If FISH assessments were unremarkable, indicate “no abnormalities” and continue with question 252.

Questions 248-251: Specify cytogenetic abnormalities (FISH)

Report the International System for Human Cytogenetic Nomenclature (ISCN) compatible string, if applicable, in question 248, then continue with question 249.

Report the number of abnormalities detected by FISH at the time of evaluation for this reporting period in question 249. After indicating the number of abnormalities in question 249, select all abnormalities detected in questions 250-251.

If an abnormality is detected, but not listed as an option in question 250, select “other abnormality” and specify the abnormality in question 251. If multiple “other abnormalities” were detected, report “see attachment” in question 251 and attach the final report(s) for any other abnormalities detected. For further instructions on how to attach documents in FormsNet3SM, refer to the Training Guide.

Question 252: Was documentation submitted to the CIBMTR? (e.g. FISH report)

Indicate if the FISH report is attached to support the cytogenetic findings reported in questions 248-251. For further instructions on how to attach documents in FormsNet3SM, refer to the Training Guide.

Question 253: Were cytogenetics tested via karyotyping?

If karyotyping studies were performed at the time of evaluation for this reporting period, report “yes” for question 253 and go to question 254. If karyotyping studies were not performed, report “no” for question 253 and go to question 262. Examples of this include: no karyotyping study performed or karyotyping sample was inadequate.

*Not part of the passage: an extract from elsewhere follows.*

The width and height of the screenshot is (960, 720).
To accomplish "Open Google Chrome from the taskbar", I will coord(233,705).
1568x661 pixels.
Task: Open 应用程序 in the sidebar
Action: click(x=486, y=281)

Questions 254-255: Sample source

Indicate if the sample was from “bone marrow” or “peripheral blood” and report the date the sample was collected in question 255. Continue with question 256. If multiple sources were used for karyotyping analysis, the preferred sample is the bone marrow

Question 256: Results of test

If karyotyping assessments identified abnormalities, indicate “abnormalities identified” and continue with question 257.

If karyotyping assessments were unremarkable, indicate “no abnormalities” and continue with question 261.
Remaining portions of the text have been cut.